But for landlords, this goes doubly.

Get it? Stay liquid? Oh man, tough crowd

Look at the example above. Out of the clear blue sky, the occasional lightning bolt of expenses came crashing down on our imaginary landlord friend.

That’s how it is, owning rental properties. To prepare for these expenses, landlords need to stay liquid with an expense fund, which they fill up to a certain cash cushion before touching any of their profits.

A good rule of thumb for a cash cushion is the greater of either $2,500 or three months’ rent. Landlords need to be prepared for turnovers, for repairs, for whatever comes down the pike at them.

And yes, even if you have a $2,500 cash cushion, you could still be hit with a $3,500 roof repair bill. But it’s a lot easier to come up with an extra $1,000 than it is to come up with an extra $3,500, right?

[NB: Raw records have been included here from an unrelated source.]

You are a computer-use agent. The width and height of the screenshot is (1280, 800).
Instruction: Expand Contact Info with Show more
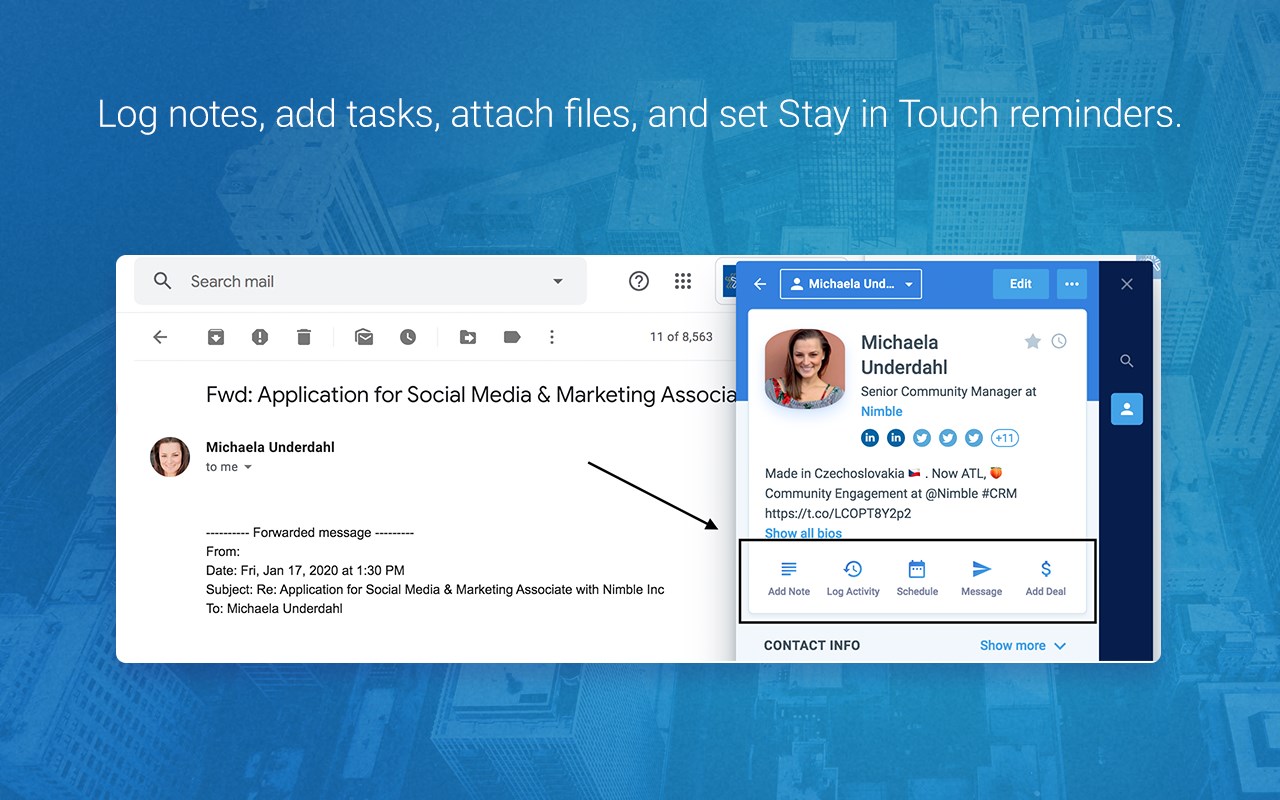pyautogui.click(x=1023, y=646)
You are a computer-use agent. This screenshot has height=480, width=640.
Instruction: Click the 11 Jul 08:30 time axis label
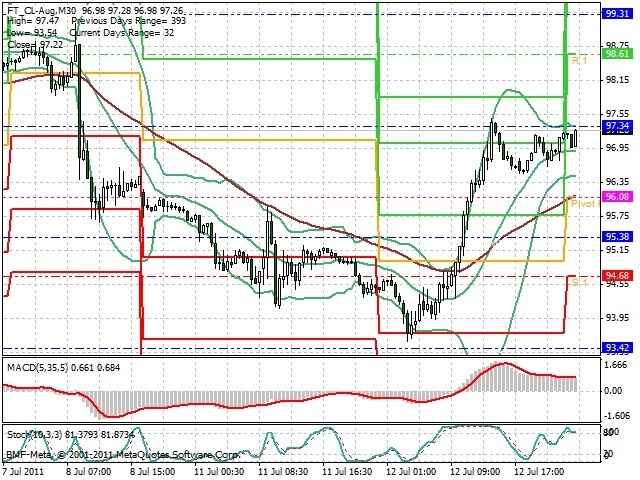tap(282, 471)
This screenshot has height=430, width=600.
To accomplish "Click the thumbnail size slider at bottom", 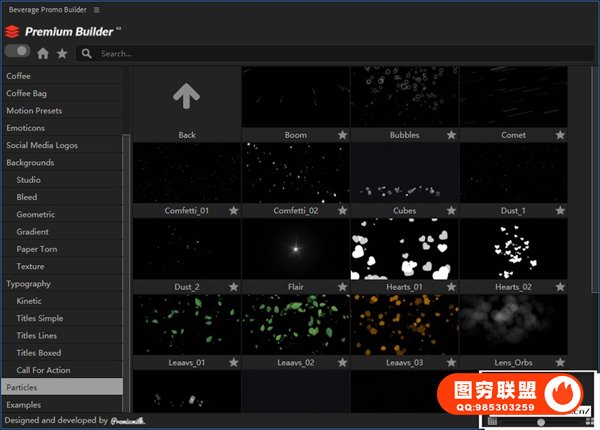I will point(541,422).
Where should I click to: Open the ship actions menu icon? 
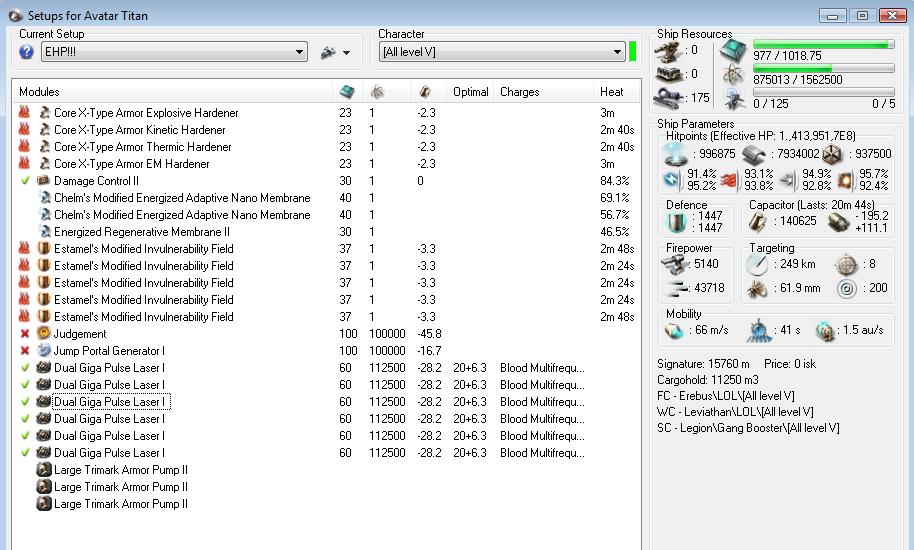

Leave yourself options to draw on in emergencies, such as unused credit cards, HELOCs, equities, etc. When a repair or turnover rears up at you, you’ll be ready for it, which is the difference between “Well, that’s annoying,” and “Oh @$%&, how the @#*% am I going to feed my family this month?!”

Cash cushion = important.

 

Have any tips for calculating rental property cash flow? How do you decide what makes a worthwhile investment?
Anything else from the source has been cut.